C Key Points

This appendix lists the key points for each chapter.

C.1 Getting Started

  • Make tidiness a habit, rather than cleaning up your project files later.
  • Include a few standard files in all your projects, such as README, LICENSE, CONTRIBUTING, CONDUCT and CITATION.
  • Put runnable code in a bin/ directory.
  • Put raw/original data in a data/ directory and never modify it.
  • Put results in a results/ directory. This includes cleaned-up data and figures (i.e., everything created using what’s in bin and data).
  • Put documentation and manuscripts in a docs/ directory.
  • Refer to The Carpentries software installation guide if you’re having trouble.

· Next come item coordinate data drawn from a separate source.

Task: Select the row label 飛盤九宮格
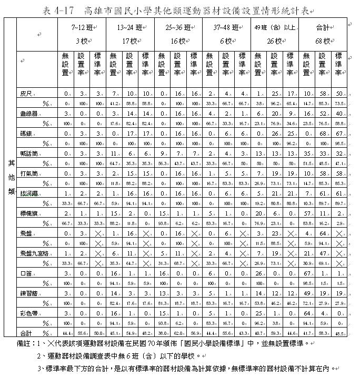33,253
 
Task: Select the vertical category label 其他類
11,178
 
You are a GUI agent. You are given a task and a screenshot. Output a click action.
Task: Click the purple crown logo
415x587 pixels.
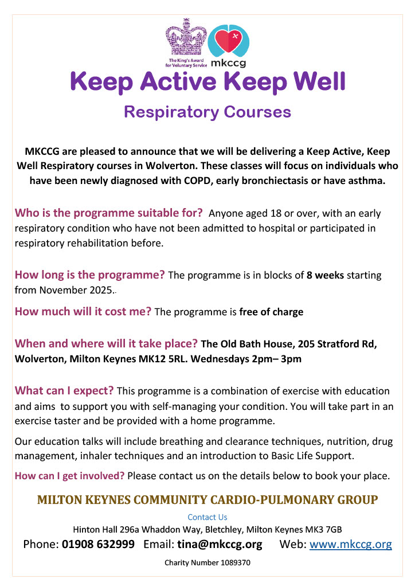coord(186,38)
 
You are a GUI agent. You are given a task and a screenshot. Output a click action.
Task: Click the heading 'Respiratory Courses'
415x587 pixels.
coord(208,111)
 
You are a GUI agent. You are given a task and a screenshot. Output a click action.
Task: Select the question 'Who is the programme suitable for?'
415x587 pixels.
coord(108,213)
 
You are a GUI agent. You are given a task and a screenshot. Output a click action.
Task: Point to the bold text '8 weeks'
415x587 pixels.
coord(326,275)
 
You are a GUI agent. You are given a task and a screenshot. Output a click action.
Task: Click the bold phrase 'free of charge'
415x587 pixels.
coord(271,312)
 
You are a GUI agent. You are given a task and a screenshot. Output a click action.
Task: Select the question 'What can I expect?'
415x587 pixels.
coord(64,391)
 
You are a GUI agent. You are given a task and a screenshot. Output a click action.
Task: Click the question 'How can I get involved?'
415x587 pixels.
coord(69,476)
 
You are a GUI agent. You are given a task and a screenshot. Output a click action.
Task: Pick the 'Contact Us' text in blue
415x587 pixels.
coord(208,517)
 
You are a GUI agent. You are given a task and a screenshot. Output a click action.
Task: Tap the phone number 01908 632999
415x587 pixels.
coord(98,544)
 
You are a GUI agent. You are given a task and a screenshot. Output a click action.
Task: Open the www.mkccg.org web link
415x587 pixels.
coord(351,544)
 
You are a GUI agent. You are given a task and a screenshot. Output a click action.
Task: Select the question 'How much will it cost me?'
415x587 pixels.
coord(83,312)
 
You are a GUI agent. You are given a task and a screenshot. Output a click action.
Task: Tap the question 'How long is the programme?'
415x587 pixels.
coord(89,275)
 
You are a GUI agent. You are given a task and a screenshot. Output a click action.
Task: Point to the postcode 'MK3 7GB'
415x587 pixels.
coord(326,530)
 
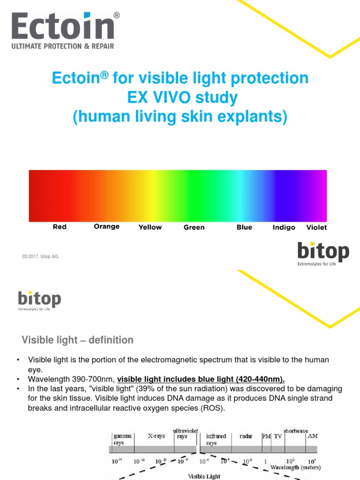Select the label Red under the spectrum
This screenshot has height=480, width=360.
coord(60,227)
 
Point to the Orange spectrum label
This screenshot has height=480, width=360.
coord(106,226)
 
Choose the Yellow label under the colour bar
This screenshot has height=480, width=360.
coord(150,227)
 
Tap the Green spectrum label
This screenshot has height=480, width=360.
coord(194,227)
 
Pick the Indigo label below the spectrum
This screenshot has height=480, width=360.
coord(284,227)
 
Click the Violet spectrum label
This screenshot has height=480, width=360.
coord(316,227)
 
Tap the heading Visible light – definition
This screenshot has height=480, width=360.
coord(78,340)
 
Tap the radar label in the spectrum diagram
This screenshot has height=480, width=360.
coord(246,435)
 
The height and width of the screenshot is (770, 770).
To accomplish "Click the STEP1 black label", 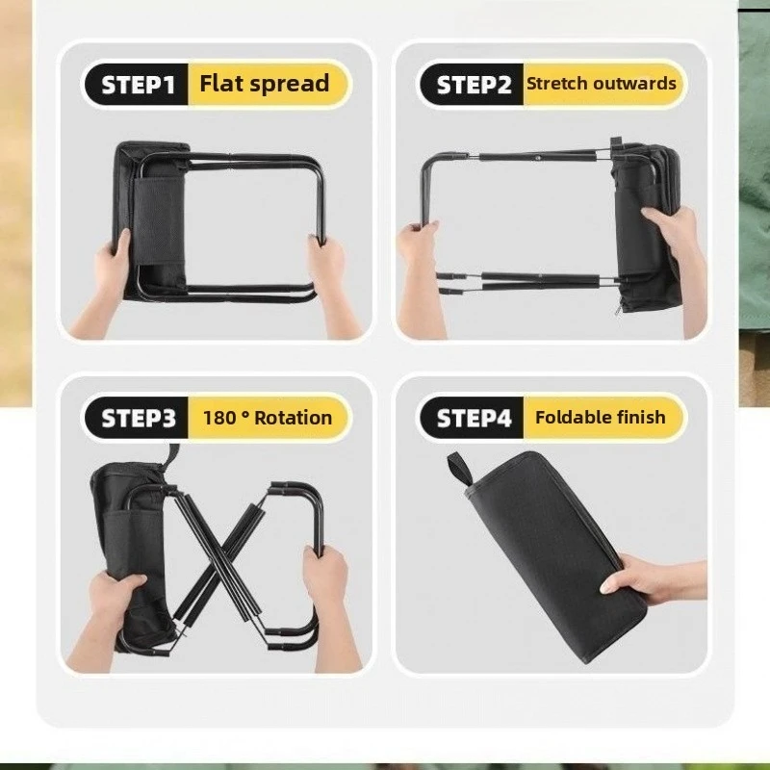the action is pyautogui.click(x=137, y=85).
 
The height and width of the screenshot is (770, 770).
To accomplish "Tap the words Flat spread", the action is pyautogui.click(x=264, y=84).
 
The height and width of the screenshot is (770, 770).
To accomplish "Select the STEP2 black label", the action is pyautogui.click(x=473, y=85).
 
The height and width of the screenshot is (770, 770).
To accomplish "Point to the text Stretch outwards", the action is pyautogui.click(x=601, y=84).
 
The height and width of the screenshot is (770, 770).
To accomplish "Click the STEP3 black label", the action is pyautogui.click(x=137, y=418).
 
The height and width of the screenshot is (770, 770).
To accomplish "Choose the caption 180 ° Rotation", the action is pyautogui.click(x=268, y=418).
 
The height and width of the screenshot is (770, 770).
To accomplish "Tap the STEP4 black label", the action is pyautogui.click(x=473, y=418).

C.2 The Basics of the Unix Shell

  • A shell is a program that reads commands and runs other programs.
  • The filesystem manages information stored on disk.
  • Information is stored in files, which are located in directories (folders).
  • Directories can also store other directories, which forms a directory tree.
  • pwd prints the user’s current working directory.
  • / on its own is the root directory of the whole filesystem.
  • ls prints a list of files and directories.
  • An absolute path specifies a location from the root of the filesystem.
  • A relative path specifies a location in the filesystem starting from the current directory.
  • cd changes the current working directory.
  • .. means the parent directory.
  • . on its own means the current directory.
  • mkdir creates a new directory.
  • cp copies a file.
  • rm removes (deletes) a file.
  • mv moves (renames) a file or directory.
  • * matches zero or more characters in a filename.
  • ? matches any single character in a filename.
  • wc counts lines, words, and characters in its inputs.
  • man displays the manual page for a given command; some commands also have a --help option.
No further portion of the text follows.